No, ale skoro mi nie pomagacie w wyborze, to ja może coś dodam od siebie w tematach typowo dziadowskich, czyli: VAG, diesel, turbo, DPF, itd...
Połasiłem się jakiś czas temu na Passata 2.0 TDI CR.
Ma toto DPF, ale uznałem, że przy moim sposobie użytkowania auta to nie powinien być problem. Starsze silniki 2.0TDI na pompowtryskach były kompletnie nieudane, ale to przecież nowa konstrukcja z innym sposobem zasilania itd.

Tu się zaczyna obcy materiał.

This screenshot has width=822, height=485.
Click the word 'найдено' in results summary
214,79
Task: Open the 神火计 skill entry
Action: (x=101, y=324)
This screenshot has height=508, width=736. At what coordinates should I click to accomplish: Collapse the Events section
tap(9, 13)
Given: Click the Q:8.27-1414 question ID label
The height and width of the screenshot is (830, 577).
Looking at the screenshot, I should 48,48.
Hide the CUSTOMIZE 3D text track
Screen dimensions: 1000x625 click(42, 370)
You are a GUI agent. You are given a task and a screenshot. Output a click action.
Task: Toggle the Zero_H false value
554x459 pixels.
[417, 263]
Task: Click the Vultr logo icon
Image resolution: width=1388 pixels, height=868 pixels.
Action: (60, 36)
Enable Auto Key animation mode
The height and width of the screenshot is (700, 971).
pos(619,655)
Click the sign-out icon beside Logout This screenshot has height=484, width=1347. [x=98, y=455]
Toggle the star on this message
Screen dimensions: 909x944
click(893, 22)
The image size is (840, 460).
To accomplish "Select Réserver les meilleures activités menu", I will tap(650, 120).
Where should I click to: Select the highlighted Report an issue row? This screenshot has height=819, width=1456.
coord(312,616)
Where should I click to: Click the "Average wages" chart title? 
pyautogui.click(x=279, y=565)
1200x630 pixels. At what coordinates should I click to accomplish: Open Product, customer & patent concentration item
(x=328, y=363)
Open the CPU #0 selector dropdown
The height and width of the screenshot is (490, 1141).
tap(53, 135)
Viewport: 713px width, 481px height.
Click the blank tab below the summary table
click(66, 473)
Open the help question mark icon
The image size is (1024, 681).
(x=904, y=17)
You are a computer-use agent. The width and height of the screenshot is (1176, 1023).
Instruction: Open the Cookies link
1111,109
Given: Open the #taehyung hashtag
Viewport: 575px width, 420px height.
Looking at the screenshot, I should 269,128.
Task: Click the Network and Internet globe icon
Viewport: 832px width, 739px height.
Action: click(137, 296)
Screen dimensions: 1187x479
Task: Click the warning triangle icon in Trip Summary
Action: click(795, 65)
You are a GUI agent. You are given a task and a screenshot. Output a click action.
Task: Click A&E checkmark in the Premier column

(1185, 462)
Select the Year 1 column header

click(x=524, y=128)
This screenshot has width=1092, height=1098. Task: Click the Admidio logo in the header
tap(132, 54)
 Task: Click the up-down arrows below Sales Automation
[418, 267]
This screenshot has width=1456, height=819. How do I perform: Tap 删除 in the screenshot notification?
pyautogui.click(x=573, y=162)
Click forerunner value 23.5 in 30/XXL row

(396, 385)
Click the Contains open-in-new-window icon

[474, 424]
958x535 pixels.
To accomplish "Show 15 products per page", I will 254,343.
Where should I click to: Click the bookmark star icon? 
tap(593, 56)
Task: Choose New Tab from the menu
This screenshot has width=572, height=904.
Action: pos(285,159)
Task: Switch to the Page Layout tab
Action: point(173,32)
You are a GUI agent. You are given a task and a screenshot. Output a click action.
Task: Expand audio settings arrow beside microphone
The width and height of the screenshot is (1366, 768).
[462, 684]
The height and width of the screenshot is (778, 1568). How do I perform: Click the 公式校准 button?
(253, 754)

Auto ma w tej chwili przelatane 75k. (Tak na pewno ma tyle). Miód i orzeszki.
Jeździ się tym naprawdę przyjemnie. Jak na diesla pracuje bardzo kulturalnie. Pali całe nic. Normą jest, że w trasie spala mniej niż 5.5l/100km.
Z tematu DPFa jak do tej pory nie musiałem się doktoryzować, bo auto o nim jak do tej pory nie wspominało.
Ale...
Po przejechaniu tych siedemdziesięciu tysięcy umarła turbina. Wymiana na nową tania nie jest, ale co robić.
Gdyby tego było mało ostatnio okazało się, że prawdopodobnie zaczyna zacierać się pompa wysokiego ciśnienia, a to oznacza, że w najbliższym czasie czeka mnie wymiana kompletnego systemu zasilania paliwem, czyli pompa wysokiego ciśnienia, pompa paliwa, listwa wtryskowa i wtryski. Jak się domyślacie koszt takiej operacji do najniższych nie należy.

Z czego oni robią te elementy???
To jest jakiś żart.
Także polecam serdecznie silniki turbodiesla ze stajni VAG.